Lewis returned to Vasquez’s vehicle and asked where he worked, why he wasn’t driving the newer car, and why he didn’t have more belongings in his vehicle if he was moving. Eventually, Lewis issued a warning and started to walk away, then walked back and asked Vasquez if he could ask a few more questions. Lewis asked Vasquez if there were any illegal drugs in the vehicle, which Vasquez denied. Lewis then asked to search the vehicle but Vasquez refused. After he refused, Lewis detained Vasquez and searched the vehicle, aided by the drug dog. The search revealed nothing illegal.

Vasquez brought suit against the officers under 42 U.S.C. § 1983, arguing they violated his Fourth Amendment rights by detaining him and searching his car without reasonable suspicion. The district court initially denied the officers’ motion to dismiss, but after discovery, it granted the officers’ motion for summary judgment based on qualified immunity, holding that Vasquez could not show the officers violated a clearly established right. Vasquez timely appealed.

The Tenth Circuit remarked that it has repeatedly admonished that once an officer establishes a temporary tag is valid, the officer should explain the reason for the initial stop and let the motorist continue on his or her way. The officers argue their extended seizure was justified by reasons other than the temporary tag. The Tenth Circuit considered only whether the search and dog sniff were valid based on Vasquez’s challenge.

The officers contended their suspicions were valid because Vasquez was driving alone late at night; he was driving from Colorado, a “drug source area”; he was driving on I-70, a “known drug corridor”; he did not have enough items in his car to support his assertion that he was moving; the items in the backseat were obscured from view; he had a blanket and pillow in his car; he was driving an older car despite owning a newer one; there were fresh fingerprints on his trunk; and he seemed nervous. The Tenth Circuit was troubled by the officers’ justification that because Vasquez was from Colorado it should establish reasonable suspicion.

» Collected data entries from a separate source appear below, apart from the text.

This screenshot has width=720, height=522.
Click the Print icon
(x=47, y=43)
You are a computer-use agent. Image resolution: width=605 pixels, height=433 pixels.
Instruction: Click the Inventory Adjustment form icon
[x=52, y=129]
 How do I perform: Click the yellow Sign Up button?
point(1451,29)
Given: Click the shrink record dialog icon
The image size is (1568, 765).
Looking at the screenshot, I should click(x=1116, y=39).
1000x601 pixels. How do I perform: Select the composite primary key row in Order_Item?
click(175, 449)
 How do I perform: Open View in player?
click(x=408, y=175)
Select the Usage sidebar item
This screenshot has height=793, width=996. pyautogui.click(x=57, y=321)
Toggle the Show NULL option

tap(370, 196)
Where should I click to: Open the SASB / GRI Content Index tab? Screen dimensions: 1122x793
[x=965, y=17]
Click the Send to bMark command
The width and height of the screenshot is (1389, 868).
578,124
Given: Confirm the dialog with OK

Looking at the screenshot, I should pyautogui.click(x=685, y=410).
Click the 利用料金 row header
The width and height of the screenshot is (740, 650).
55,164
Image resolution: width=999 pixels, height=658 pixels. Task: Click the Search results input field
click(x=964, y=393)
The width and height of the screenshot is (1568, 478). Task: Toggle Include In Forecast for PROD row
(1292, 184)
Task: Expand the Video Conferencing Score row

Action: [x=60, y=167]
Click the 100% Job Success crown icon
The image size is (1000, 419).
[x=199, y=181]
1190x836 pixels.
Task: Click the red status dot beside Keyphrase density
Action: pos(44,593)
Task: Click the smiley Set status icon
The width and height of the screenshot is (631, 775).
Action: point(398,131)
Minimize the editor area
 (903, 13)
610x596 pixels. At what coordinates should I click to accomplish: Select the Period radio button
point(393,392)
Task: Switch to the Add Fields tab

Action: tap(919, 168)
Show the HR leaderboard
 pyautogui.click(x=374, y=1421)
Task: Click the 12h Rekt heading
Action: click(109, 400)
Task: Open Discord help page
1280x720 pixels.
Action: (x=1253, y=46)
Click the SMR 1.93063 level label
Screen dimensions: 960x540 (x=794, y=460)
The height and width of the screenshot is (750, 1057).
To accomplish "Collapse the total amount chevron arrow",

The Tenth Circuit strongly cautioned that

It is wholly improper to assume that an individual is more likely to be engaged in criminal conduct because of his state of residence, and thus any fact that would inculpate every resident of a state cannot support reasonable suspicion. Accordingly, it is time to abandon the pretense that state citizenship is a permissible basis upon which to justify the detention and search of out-of-state motorists, and time to stop the practice of detention of motorists for nothing more than an out-of-state license plate.

The Tenth Circuit continued that the continued use of state of residence as justification is impermissible.

The Tenth Circuit also found that nervousness could not be used as justification, and found that the officers’ reasoning was contradictory at points. The Tenth Circuit similarly disregarded the argument that because Vasquez was driving on I-70 there should be suspicion, noting it would be suspicious if he were driving from Colorado to Maryland and not using I-70. The Tenth Circuit concluded the officers violated Vasquez’s constitutional rights by searching his car.

Turning to whether the right to be free of unconstitutional searches was clearly established at the time of the incident, the Tenth Circuit found precedent to support that it was. In fact, the Tenth Circuit found that the same officer, Officer Jimerson, was the subject of a strikingly similar case in which the Tenth Circuit found no reasonable suspicion for the driver’s detention.

The Tenth Circuit reversed the district court’s summary judgment and remanded for further proceedings. Judge McHugh dissented; he would not have found a constitutional violation and would have distinguished the other case involving Officer Jimerson.